19. One or more processors comprising:

processing circuitry to localize a machine within an environment using one or more locations associated with one or more landmarks from a map and one or more indications that the one or more landmarks are associated with sensor reflections, wherein the localization of the machine is based at least on analyzing one or more points represented by sensor data with the one or more locations based at least on the one or more locations being associated with the sensor reflections.

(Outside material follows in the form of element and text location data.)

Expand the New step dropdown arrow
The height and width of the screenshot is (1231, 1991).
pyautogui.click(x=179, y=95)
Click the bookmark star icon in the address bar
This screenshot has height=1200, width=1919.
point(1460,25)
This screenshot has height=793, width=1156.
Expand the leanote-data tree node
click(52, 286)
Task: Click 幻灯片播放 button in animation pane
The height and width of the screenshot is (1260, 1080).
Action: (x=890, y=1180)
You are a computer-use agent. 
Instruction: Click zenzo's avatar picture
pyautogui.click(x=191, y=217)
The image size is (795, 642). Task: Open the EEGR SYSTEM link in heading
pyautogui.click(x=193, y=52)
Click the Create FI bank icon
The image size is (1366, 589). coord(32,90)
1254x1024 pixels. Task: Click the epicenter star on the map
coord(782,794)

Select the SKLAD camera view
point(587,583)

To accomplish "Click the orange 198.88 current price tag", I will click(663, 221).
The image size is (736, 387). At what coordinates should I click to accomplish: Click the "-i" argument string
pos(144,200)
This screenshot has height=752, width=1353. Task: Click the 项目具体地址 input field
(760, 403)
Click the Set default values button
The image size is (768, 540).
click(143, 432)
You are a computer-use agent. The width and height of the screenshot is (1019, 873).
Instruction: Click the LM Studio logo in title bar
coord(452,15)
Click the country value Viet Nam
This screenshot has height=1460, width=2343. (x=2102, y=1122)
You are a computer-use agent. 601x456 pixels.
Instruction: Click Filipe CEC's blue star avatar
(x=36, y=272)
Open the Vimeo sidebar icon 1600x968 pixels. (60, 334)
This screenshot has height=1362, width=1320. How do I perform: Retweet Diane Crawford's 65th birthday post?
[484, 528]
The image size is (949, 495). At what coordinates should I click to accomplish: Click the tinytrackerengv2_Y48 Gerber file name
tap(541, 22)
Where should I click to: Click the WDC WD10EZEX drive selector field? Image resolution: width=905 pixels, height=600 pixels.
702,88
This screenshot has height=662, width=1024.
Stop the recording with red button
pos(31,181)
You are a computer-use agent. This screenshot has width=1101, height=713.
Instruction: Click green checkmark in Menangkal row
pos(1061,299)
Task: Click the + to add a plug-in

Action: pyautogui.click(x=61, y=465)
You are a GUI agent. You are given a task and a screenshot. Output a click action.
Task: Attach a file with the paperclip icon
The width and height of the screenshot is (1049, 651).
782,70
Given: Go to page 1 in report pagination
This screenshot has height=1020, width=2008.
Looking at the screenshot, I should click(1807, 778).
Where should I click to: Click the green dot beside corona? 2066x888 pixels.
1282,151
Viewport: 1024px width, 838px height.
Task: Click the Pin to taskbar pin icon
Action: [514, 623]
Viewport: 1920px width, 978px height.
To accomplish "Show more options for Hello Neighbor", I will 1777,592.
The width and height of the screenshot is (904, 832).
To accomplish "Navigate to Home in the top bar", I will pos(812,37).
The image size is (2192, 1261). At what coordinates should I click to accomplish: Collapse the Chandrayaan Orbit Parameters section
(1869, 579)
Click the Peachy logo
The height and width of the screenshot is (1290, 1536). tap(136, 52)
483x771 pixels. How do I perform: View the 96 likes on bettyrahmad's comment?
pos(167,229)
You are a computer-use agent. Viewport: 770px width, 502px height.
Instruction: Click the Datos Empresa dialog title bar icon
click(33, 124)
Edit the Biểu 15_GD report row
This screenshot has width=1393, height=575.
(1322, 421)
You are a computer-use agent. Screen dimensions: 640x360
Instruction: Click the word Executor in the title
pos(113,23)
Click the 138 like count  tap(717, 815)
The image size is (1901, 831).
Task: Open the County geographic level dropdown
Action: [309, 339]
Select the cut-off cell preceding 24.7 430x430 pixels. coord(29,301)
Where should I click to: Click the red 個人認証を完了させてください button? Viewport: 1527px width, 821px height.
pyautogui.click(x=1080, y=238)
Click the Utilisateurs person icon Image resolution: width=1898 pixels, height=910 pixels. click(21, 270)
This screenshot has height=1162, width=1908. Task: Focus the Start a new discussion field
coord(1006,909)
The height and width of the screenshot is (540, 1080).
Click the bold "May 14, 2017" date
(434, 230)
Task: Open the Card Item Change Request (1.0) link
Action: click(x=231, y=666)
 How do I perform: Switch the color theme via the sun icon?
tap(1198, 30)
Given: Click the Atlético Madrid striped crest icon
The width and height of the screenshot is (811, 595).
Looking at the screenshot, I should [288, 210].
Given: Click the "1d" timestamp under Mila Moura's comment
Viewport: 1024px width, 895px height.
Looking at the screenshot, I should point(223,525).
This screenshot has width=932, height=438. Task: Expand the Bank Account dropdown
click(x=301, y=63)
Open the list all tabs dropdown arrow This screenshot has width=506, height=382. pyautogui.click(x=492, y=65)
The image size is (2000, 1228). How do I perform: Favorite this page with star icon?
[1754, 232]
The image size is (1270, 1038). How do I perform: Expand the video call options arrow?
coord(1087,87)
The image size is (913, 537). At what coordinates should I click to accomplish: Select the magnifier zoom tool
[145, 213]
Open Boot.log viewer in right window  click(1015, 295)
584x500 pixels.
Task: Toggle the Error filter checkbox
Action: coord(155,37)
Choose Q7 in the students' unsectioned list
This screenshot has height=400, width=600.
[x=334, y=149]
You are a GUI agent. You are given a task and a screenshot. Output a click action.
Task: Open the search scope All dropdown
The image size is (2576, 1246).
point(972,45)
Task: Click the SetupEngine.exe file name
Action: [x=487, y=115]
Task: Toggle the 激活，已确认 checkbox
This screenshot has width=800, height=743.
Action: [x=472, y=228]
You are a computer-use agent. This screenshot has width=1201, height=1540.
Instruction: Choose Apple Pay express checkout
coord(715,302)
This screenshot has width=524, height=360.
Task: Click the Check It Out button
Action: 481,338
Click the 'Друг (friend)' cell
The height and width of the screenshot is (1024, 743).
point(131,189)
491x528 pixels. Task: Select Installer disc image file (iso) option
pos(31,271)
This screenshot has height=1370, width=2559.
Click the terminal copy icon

20. The one or more processors of claim 19, wherein the one or more processors are comprised in at least one of:

a control system for an autonomous or semi-autonomous machine;

a perception system for an autonomous or semi-autonomous machine;

a system for performing one or more simulation operations;

a system for performing one or more digital twin operations;

a system for performing light transport simulation;

a system for performing collaborative content creation for 3D assets;

a system that provides one or more cloud gaming applications;

a system for performing one or more deep learning operations;

a system implemented using an edge device;

a system implemented using a robot;

a system for performing one or more generative AI operations;

a system for performing operations using one or more large language models (LLMs);

a system for performing operations using one or more vision language models (VLMs);

a system for performing operations using one or more multi-modal language models;

a system for performing one or more conversational AI operations;

a system for generating synthetic data;

a system for presenting at least one of virtual reality content, augmented reality content, or mixed reality content;

a system incorporating one or more virtual machines (VMs);

a system implemented at least partially in a data center; or

a system implemented at least partially using cloud computing resources.